Urbanization is a major environmental concern at local, regional, and global scales. The continued expansion of urban development is particularly concerning given that urban populations are expected to increase for the foreseeable future. Therefore, understanding the impacts of urbanization on the environment is a necessity to protect and improve ecological dynamics and reduce downstream impacts. Increased nutrient and pollutant export from the landscape, driven largely by changes in inputs (e.g., fertilizers, fossil fuel use, synthetic chemicals) and hydrological dynamics (e.g., increased impervious surfaces and flashier hydrographs), is one of the primary environmental threats associated with urbanization. In the Urban Ecosystem Ecology Lab, we study how urbanization affects water quality across the entire watershed, including residential landscapes, stormwater systems, and downstream aquatic environments. This presentation will focus on nutrient and energy cycling within stormwater ponds and urban streams, and how human actions effect the fate and transport of nutrients. Understanding how human activities on the land affects what flows downstream is essential for us to be able to develop solutions to our water quality issues.
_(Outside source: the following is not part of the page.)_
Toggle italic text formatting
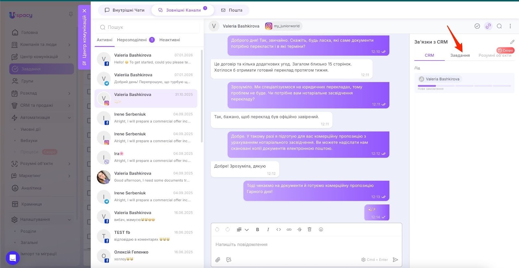Screen dimensions: 519x268 [268, 229]
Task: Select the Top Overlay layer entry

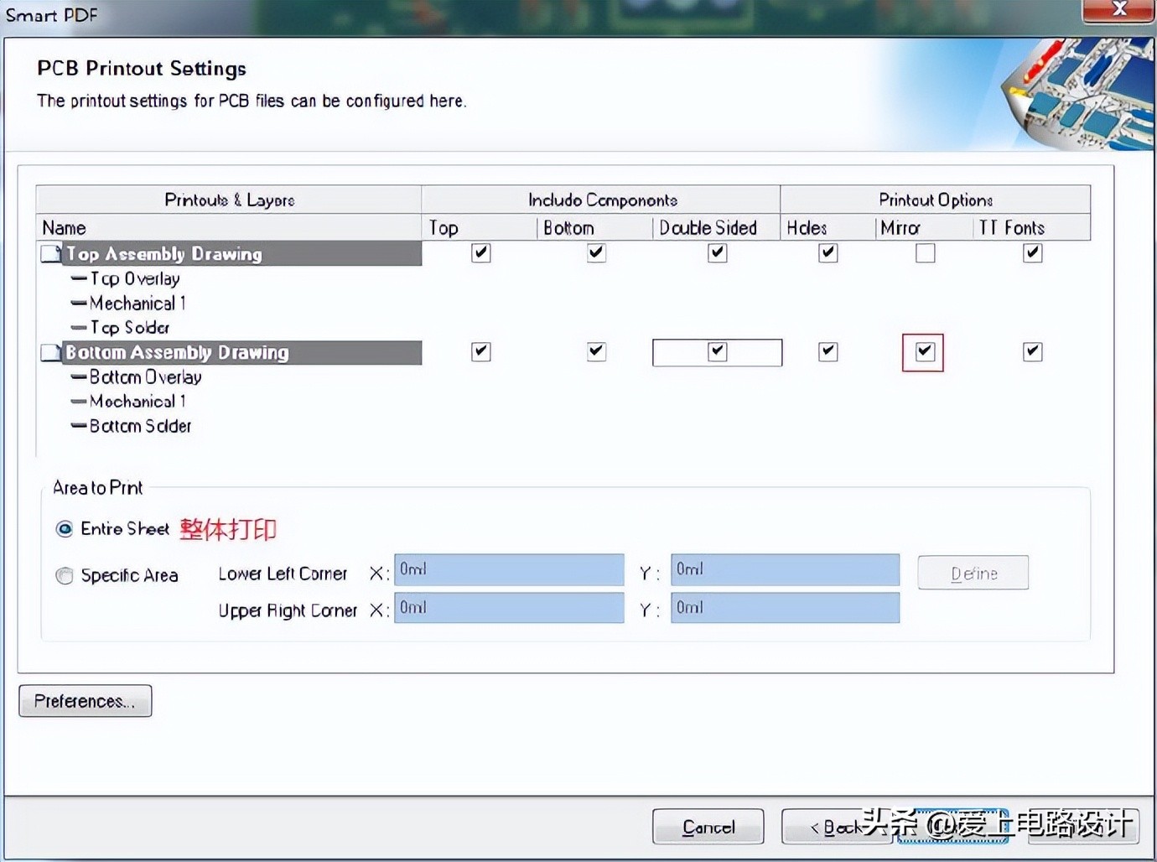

Dr. Alexander J. (“AJ”) Reisinger is an associate professor of urban water quality in the Department of Soil, Water, and Ecosystem Sciences at the University of Florida. He is an aquatic ecosystem ecologist and biogeochemist focused on how human activities on the landscape affect export of pollutants to aquatic ecosystems, and how these aquatic ecosystems respond to pollutants. In particular, AJ focuses on energy dynamics, nitrogen and phosphorus cycling, and the effects of emerging contaminants (e.g., pharmaceuticals, PFAS) ion aquatic ecosystem functioning. AJ received a BS in Environmental Sciences from the University of Notre Dame, an MS in Biology from Kansas State University, and a PhD in Biology from the University of Notre Dame. Following his PhD, AJ was a postdoc at the Cary Institute of Ecosystem Studies where he studied the biogeochemical effects of urban stream restoration in Baltimore, Maryland. He has been at UF since August 2017, where his program focuses on biogeochemical dynamics of urban watersheds, including the effects of residential landscape management on nutrient leaching and runoff, nutrient cycling and algal dynamics of stormwater ponds, and nutrient and energy dynamics of urban streams.